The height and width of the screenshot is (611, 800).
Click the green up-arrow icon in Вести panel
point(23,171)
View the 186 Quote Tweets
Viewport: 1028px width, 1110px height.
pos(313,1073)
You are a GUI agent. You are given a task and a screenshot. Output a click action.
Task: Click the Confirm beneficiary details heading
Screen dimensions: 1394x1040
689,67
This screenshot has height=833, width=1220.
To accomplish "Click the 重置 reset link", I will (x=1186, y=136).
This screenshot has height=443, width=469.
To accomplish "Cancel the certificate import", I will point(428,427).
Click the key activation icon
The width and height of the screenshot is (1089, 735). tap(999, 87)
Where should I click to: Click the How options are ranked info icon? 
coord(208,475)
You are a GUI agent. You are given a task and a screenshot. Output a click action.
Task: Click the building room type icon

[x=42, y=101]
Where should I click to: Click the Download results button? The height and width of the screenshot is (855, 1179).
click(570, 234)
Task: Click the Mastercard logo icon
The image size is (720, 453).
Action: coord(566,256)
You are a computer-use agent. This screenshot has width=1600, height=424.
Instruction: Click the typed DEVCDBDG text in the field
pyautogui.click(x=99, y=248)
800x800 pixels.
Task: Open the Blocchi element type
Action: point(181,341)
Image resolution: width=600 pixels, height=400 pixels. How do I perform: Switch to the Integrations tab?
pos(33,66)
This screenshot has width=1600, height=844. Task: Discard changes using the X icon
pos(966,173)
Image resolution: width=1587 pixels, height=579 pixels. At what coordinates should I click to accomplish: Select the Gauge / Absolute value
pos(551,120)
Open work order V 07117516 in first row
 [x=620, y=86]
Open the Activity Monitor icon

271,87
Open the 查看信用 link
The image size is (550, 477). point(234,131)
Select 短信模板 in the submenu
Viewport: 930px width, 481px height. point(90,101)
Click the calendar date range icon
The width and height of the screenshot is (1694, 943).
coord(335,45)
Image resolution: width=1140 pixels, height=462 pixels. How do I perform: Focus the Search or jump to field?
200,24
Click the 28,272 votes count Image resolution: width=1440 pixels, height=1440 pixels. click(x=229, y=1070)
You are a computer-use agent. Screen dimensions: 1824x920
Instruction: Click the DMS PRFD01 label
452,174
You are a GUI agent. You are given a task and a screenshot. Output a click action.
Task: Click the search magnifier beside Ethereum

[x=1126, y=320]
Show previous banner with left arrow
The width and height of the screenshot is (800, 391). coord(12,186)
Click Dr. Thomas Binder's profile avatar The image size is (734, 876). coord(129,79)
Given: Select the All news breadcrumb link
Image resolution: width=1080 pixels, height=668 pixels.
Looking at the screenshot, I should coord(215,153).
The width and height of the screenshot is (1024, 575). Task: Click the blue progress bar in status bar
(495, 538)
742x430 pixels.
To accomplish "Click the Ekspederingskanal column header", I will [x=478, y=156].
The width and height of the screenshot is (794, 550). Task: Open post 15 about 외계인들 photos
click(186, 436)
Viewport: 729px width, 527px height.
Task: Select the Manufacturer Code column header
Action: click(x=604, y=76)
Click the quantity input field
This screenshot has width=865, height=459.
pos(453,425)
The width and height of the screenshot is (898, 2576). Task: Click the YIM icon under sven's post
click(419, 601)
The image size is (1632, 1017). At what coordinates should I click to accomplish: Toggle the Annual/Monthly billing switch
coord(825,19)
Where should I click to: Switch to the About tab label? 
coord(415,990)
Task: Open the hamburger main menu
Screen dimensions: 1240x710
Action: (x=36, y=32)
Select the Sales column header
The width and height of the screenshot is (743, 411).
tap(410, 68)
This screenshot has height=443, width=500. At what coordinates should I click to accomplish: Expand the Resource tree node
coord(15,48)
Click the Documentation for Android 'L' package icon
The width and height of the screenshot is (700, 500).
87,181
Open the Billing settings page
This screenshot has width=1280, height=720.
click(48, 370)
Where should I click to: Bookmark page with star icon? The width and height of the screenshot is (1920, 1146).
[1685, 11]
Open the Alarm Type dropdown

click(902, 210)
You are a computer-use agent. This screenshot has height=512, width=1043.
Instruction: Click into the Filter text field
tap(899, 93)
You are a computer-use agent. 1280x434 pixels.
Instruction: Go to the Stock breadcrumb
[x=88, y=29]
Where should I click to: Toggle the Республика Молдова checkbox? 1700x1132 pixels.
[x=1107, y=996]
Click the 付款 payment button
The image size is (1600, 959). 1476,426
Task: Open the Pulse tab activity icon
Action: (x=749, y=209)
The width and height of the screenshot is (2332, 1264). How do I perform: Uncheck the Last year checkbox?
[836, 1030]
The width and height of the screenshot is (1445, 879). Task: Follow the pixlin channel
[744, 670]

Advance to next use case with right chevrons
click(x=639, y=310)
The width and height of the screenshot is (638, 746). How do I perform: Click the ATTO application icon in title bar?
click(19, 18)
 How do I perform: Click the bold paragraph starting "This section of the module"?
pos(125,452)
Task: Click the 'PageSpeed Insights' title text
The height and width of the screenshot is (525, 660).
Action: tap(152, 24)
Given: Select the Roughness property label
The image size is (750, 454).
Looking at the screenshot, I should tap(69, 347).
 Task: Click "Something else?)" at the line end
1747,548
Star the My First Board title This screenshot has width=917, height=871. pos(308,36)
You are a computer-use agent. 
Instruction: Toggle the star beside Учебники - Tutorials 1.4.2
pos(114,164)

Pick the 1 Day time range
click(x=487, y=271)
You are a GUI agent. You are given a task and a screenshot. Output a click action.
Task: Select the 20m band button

+ + +

— Task description —
Which lines of the entries above contain the string "computer"? Copy each one.

— Answer to the problem —
You are a computer-use agent. This screenshot has width=1600, height=424.
You are a computer-use agent. Screen dimensions: 1824x920
You are a computer-use agent. This screenshot has height=512, width=1043.
You are a computer-use agent. 1280x434 pixels.
You are a computer-use agent. 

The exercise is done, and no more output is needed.